The sale of a privately held company is significantly different than the sale of any other asset you’ve ever owned. It’s not the same as selling your home, real estate or property. It’s not the same as selling any other tangible asset, such as an auto or boat. Acquirers of an operating company are acquiring the future profitability of your company, and they are willing to pay you multiples of that future profitability today.
The amount a buyer is willing to pay comes down to return-on-investment (ROI) and relative risk. The goal is to present your company to the buyer showing the positive return potential with the least amount of risk.
Here are a few factors that increase the value of a business:
● You’re in the growth stage business cycle. If your company is in the growth stage business cycle a buyer will value your company higher because they know revenues and customers will continue to increase over the next several years. You’ll want to show you have processes in place to manage the increased sales and customers.
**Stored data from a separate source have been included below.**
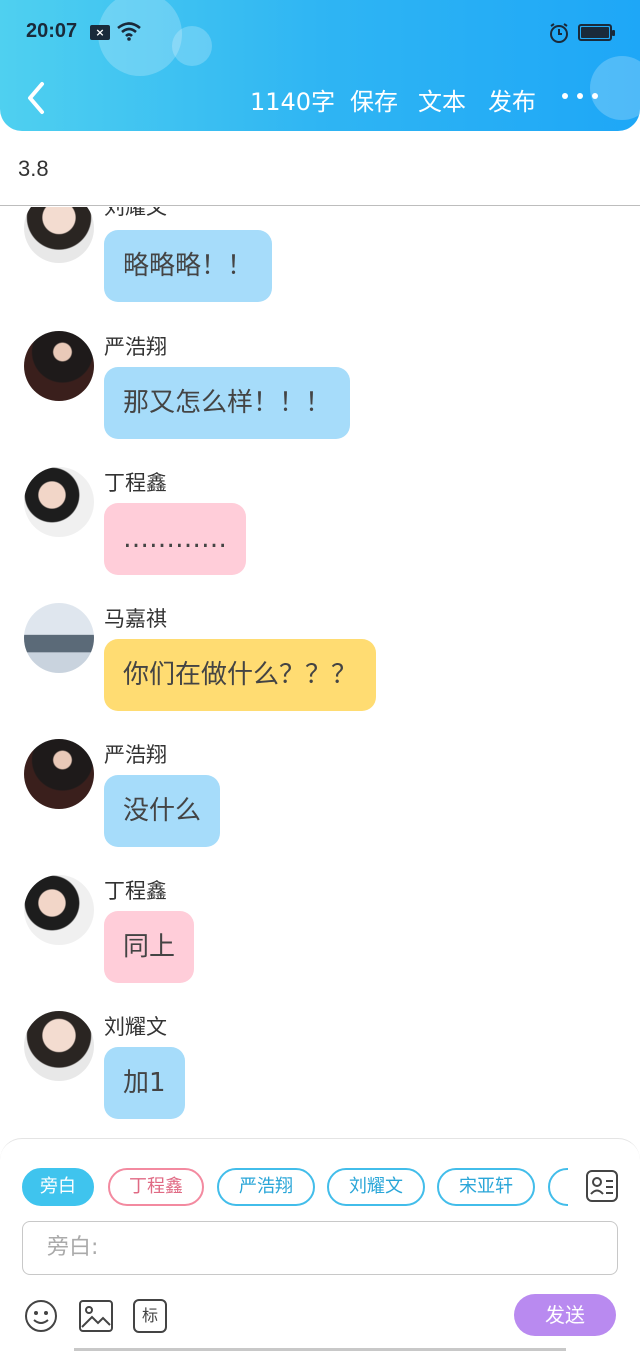 The image size is (640, 1351). Describe the element at coordinates (41, 1316) in the screenshot. I see `emoji-icon` at that location.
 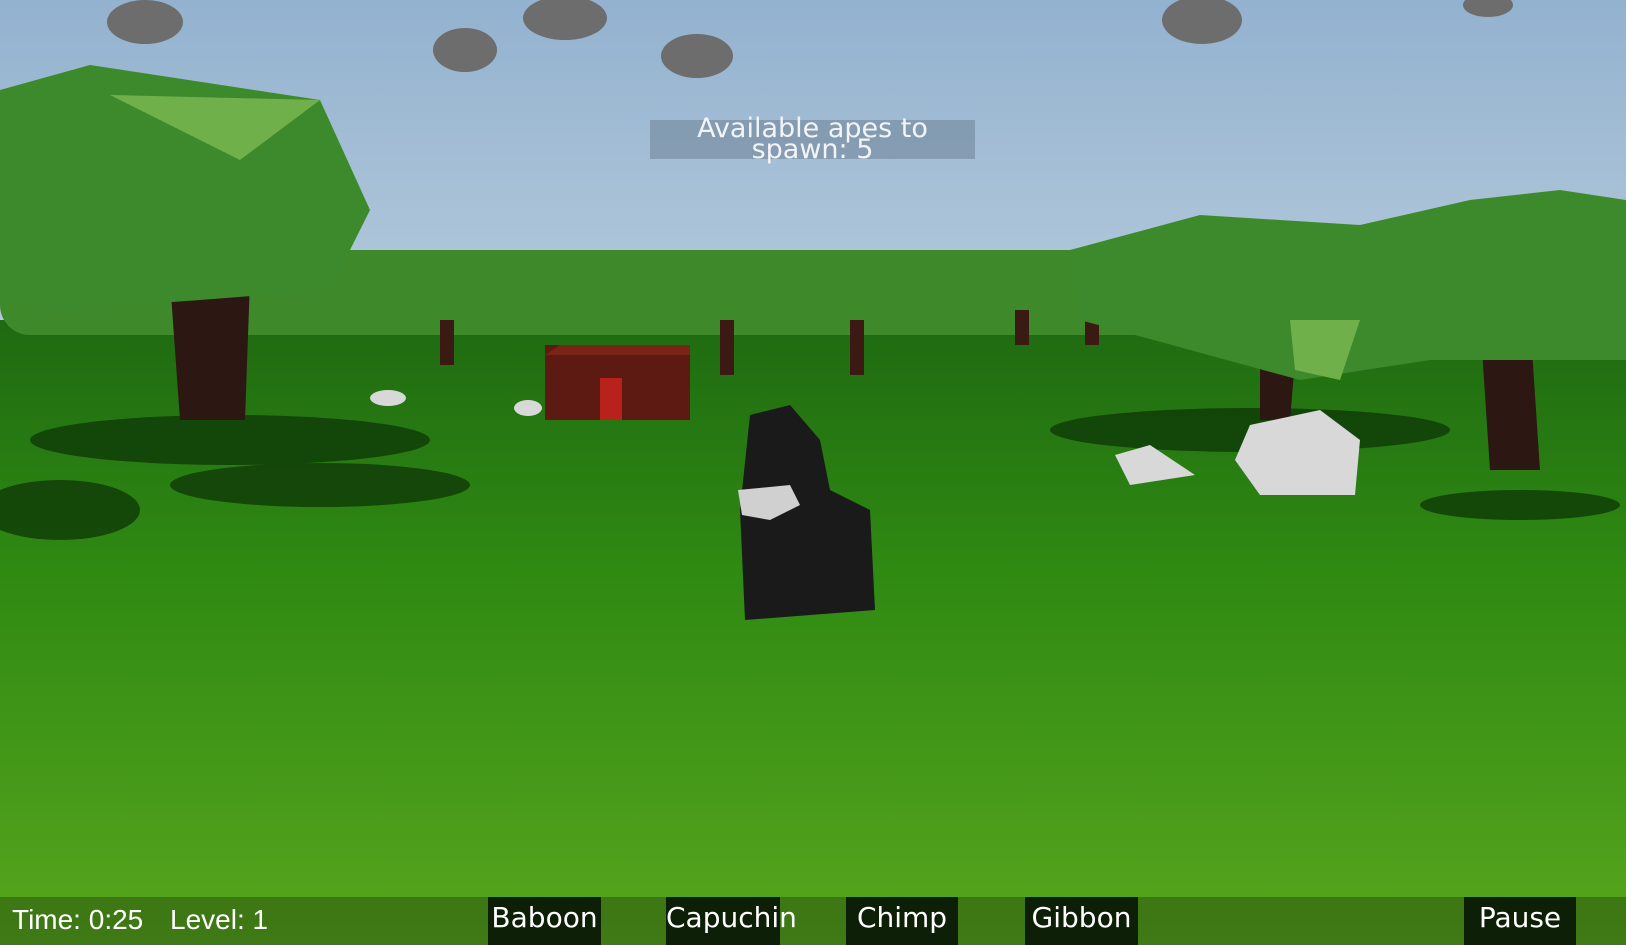 What do you see at coordinates (1082, 921) in the screenshot?
I see `gibbon-button: Gibbon` at bounding box center [1082, 921].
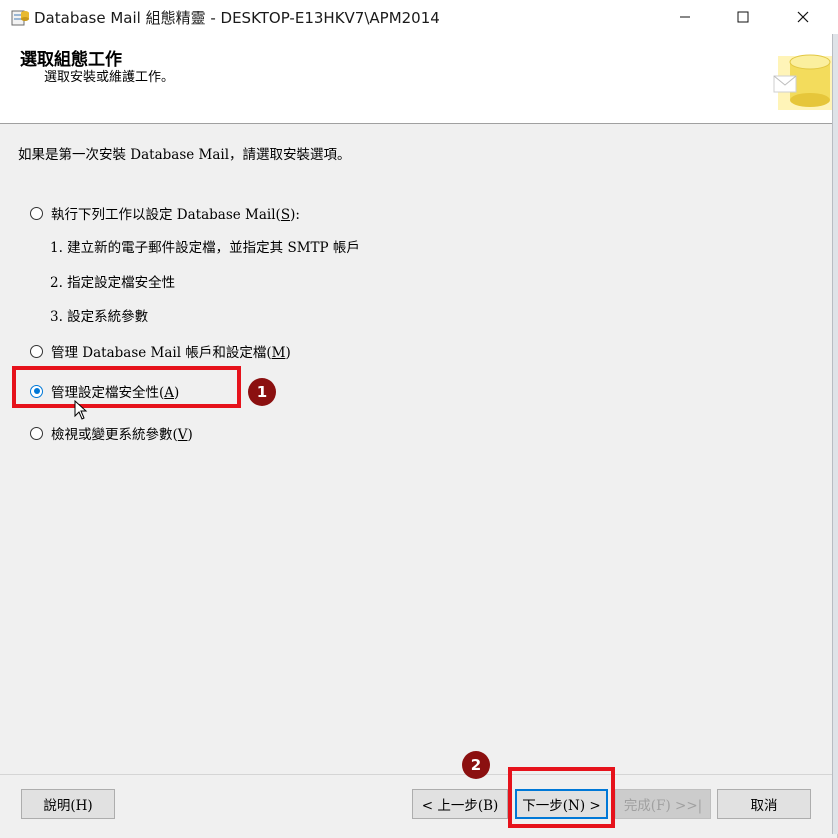  What do you see at coordinates (205, 248) in the screenshot?
I see `setup-step-1: 1. 建立新的電子郵件設定檔，並指定其 SMTP 帳戶` at bounding box center [205, 248].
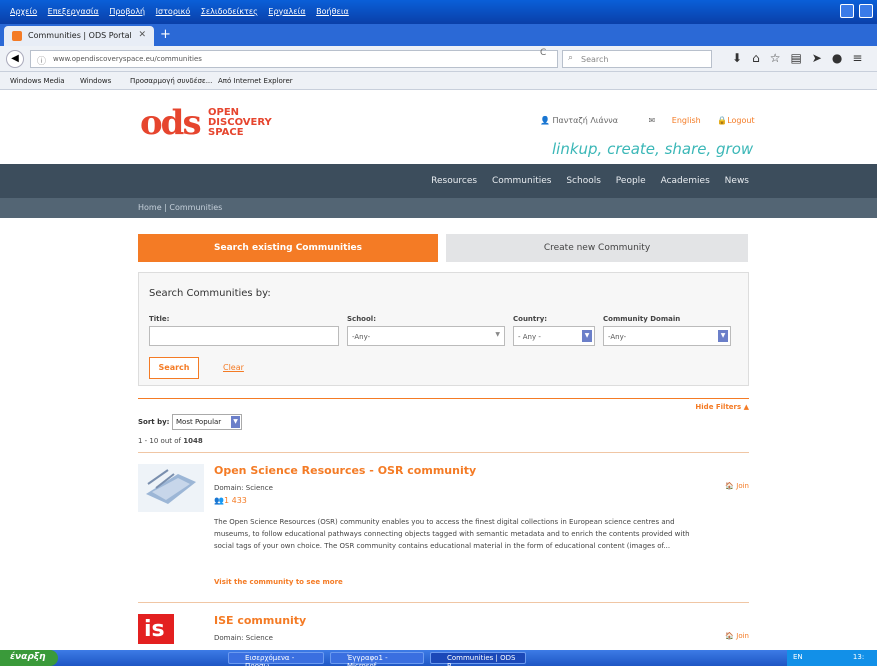 The image size is (877, 670). I want to click on search-icon: ⌕, so click(571, 58).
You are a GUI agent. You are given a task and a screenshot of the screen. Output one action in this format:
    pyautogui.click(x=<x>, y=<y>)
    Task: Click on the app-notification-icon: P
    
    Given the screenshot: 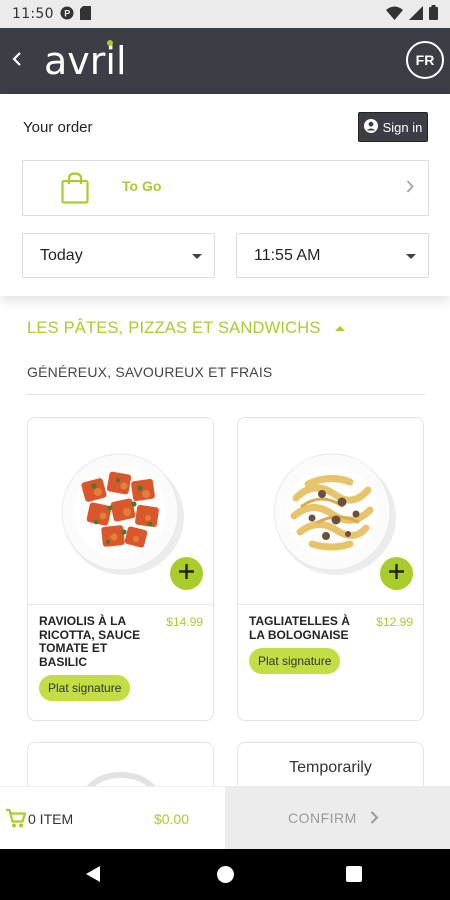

● You have multiple sources of income. Make sure to document multiple sources of income, so that a potential buyer feels secure that he is protected from the unavoidable ups and downs of economic and industry cycles.
● You have a healthy customer base. Buyers want to know that your customer base is broad and diverse so if you lose a few, it won’t significantly impact the business. If you only have a few big clients, try to get more clients prior to selling the business to diversify the risk.
● You have a solid management team in place. A prospective buyer wants to make sure that the company can succeed without you at the helm. Make sure you have a solid management team covering the major aspects of driving a successful business (Operations, Marketing, Finance, Customer Service, etc.). You can also show that you regularly call upon the expertise of outside consultants, attorneys and accountants as needed in the running of your business.
● You have a repeatable marketing strategy. If the buyer sees you have a repeatable marketing strategy that consistently generates new clients, then they know they will be able to replicate that system and keep the same positive momentum once they take over. If you haven’t perfected or documented your marketing strategy, do it prior to finding a buyer
● You have goodwill. Goodwill is the value of a company's reputation which gives it a competitive edge and earning power. Accounting wise it is the amount paid above the book value of the company's assets. If your company has built up an excellent reputation, or a valuable trade name, or has important customer contacts, it most likely will enjoy a higher multiply in selling.
Prior to finding a buyer, it is important that your business is in top operating order and appearance. Prospective business buyers won’t simply take you on your word. You need to have documents ready to support every claim you make during the sales process.